Transcript of SSRN-id2589183

  • Electronic copy available at: http://ssrn.com/abstract=2589183

    Civil Rights Policy Mark Tushnet

    Introduction The American understanding of the term civil rights has changed significantly from the founding era to the present. Initially civil rights identified one of three sets of important rights, the others being political and social. Today the term can be used in connection with almost any important right. The right to vote, a quintessential political right in an earlier time, is now a civil right. So is the right to have access to commercial establishments on the same terms as everyone else, which in the nineteenth century would have been regarded as a social right. The idea that there are distinctive social rights has left a residue in a sense that government regulations of private domains such as the home or a business place, in the service of public goals such as nondiscrimination, sometimes might violate rights. Earlier, though, the right in question would have been the social right to associate with whomever one pleases; today the right is the individual and civil right to privacy.
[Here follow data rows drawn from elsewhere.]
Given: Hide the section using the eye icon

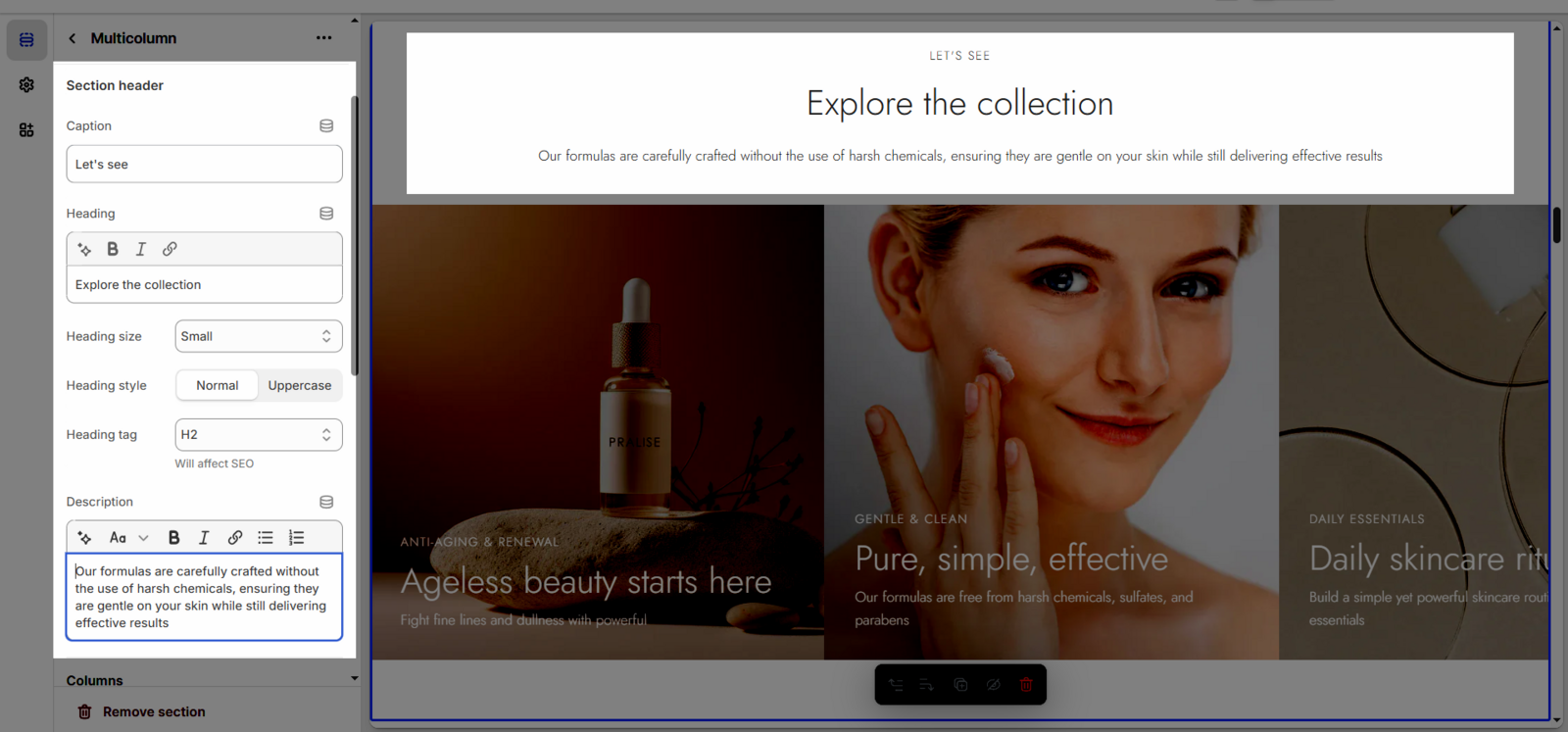Looking at the screenshot, I should tap(993, 685).
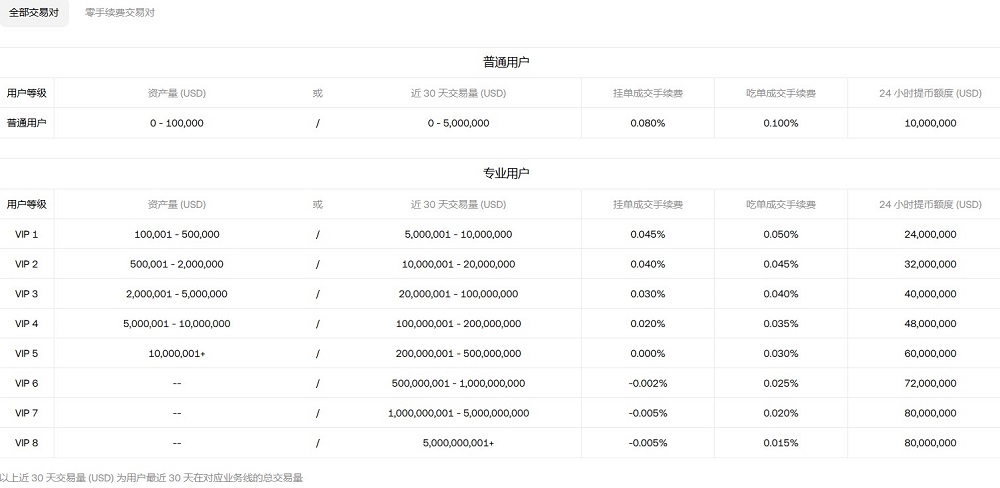Click VIP 2 withdrawal limit 32,000,000
This screenshot has width=1000, height=488.
coord(930,264)
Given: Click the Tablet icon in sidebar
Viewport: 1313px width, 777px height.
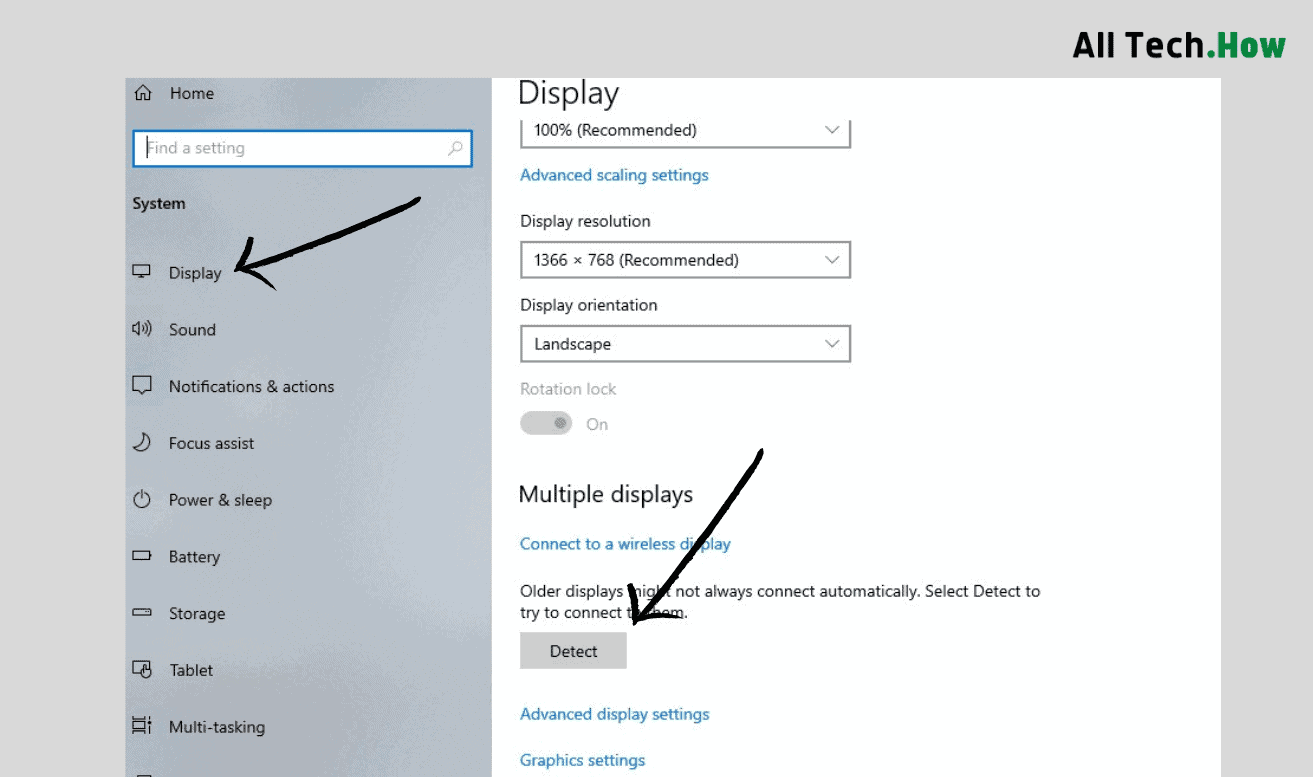Looking at the screenshot, I should click(141, 669).
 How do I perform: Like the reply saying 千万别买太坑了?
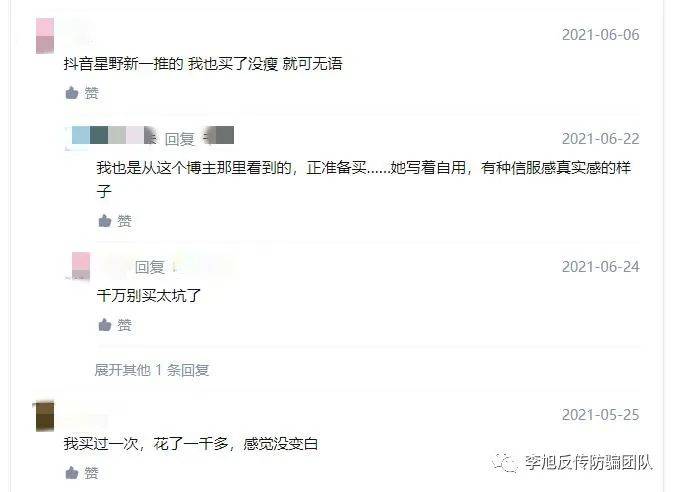(105, 324)
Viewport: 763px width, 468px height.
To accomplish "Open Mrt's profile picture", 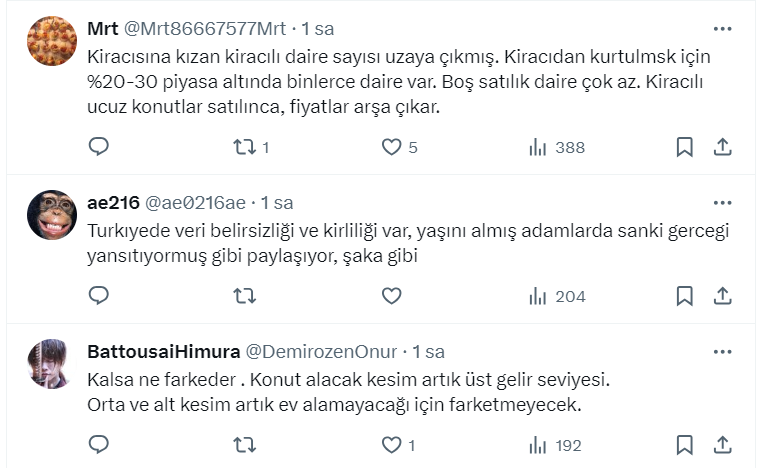I will tap(52, 41).
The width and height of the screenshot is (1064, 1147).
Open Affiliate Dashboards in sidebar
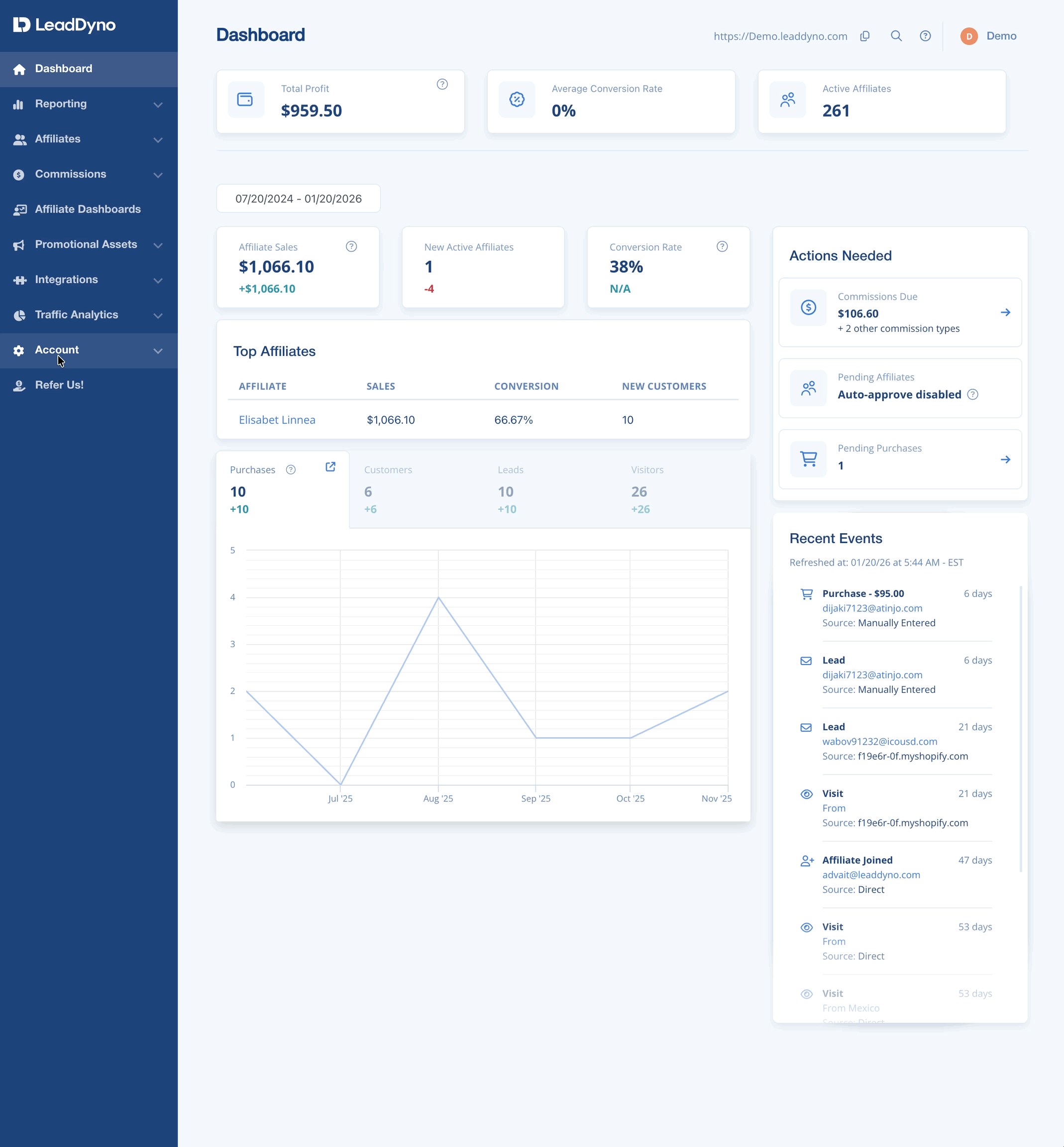89,210
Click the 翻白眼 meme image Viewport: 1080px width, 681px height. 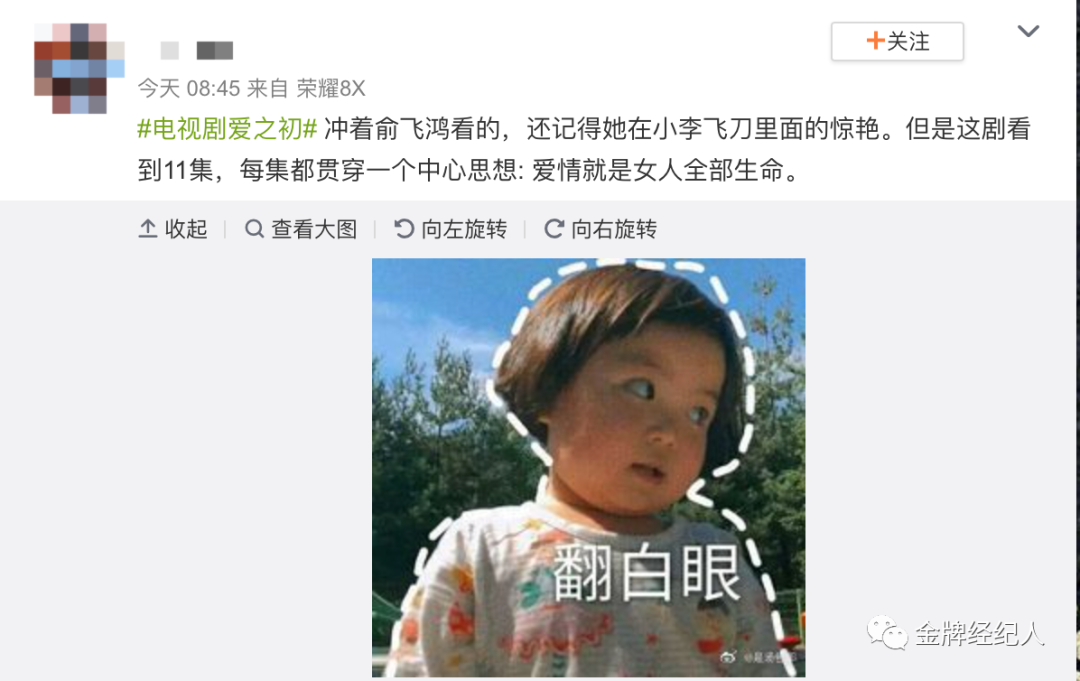[588, 468]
    The expansion of the range of substantive interests covered by the term civil rights has been accompanied by an increasing emphasis on the connection between equality and civil rights. From the late nineteenth century through the first half of the twentieth, the term referred to racial equality with respect to whatever fit into the category, whether property rights, the right to vote, or social rights. Starting roughly in the middle of the twentieth century, civil rights began to be connected to other categories, such as gender, religion, sexual orientation, and by the twenty-first century quite a bit more. It became possible to describe a denial of access to some right or opportunity on the basis of any of these categories as a denial of civil rights.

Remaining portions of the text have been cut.